[Problem to solve]: From the entries below, copy each line in which the word "computer" occurs.
##### Records shown #####
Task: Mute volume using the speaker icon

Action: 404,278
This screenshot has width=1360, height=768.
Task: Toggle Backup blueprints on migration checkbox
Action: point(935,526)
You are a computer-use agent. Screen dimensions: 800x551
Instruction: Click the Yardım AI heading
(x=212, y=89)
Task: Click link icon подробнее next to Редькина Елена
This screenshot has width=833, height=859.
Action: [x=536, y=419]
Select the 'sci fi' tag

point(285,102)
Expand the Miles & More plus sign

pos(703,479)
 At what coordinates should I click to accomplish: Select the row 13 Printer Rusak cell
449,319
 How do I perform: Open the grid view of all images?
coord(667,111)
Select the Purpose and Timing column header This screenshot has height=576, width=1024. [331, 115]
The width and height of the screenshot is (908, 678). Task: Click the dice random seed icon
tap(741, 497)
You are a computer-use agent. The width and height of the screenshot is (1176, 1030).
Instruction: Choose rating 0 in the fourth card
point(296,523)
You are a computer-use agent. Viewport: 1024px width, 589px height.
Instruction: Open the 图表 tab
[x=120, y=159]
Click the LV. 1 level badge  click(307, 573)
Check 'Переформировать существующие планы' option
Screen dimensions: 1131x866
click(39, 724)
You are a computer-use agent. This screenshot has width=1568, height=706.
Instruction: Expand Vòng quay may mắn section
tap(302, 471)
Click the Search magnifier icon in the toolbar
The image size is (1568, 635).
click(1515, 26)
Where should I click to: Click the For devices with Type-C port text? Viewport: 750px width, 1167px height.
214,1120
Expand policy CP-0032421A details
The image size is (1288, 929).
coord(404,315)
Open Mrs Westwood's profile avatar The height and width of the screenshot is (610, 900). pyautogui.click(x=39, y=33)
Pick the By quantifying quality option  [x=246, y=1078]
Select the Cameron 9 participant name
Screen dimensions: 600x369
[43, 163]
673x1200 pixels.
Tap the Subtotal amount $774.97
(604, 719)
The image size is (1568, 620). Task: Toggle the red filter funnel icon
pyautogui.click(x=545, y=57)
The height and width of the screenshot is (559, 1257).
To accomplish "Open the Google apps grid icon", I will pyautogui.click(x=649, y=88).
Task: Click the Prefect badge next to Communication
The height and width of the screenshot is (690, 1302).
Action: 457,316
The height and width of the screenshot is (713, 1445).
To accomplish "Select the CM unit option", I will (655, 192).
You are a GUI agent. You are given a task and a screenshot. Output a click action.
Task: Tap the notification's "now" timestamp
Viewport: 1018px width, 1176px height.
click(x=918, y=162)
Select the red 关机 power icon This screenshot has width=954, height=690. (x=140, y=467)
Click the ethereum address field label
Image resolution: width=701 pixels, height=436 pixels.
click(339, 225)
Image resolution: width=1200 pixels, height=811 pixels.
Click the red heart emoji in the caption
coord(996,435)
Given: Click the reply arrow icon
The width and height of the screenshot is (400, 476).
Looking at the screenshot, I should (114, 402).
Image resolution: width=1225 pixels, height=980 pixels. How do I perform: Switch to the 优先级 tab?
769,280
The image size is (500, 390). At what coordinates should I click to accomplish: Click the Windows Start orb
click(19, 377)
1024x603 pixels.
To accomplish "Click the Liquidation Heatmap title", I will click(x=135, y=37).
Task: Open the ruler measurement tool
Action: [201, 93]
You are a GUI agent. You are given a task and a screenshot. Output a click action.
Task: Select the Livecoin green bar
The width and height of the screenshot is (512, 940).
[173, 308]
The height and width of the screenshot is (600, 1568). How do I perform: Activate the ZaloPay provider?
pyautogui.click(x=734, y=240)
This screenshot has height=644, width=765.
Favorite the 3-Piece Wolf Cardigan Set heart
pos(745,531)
#####
[Output]:
You are a computer-use agent. Screen dimensions: 800x551
You are a computer-use agent. The width and height of the screenshot is (1176, 1030).
You are a computer-use agent. Viewport: 1024px width, 589px height.
You are a computer-use agent. This screenshot has width=1568, height=706.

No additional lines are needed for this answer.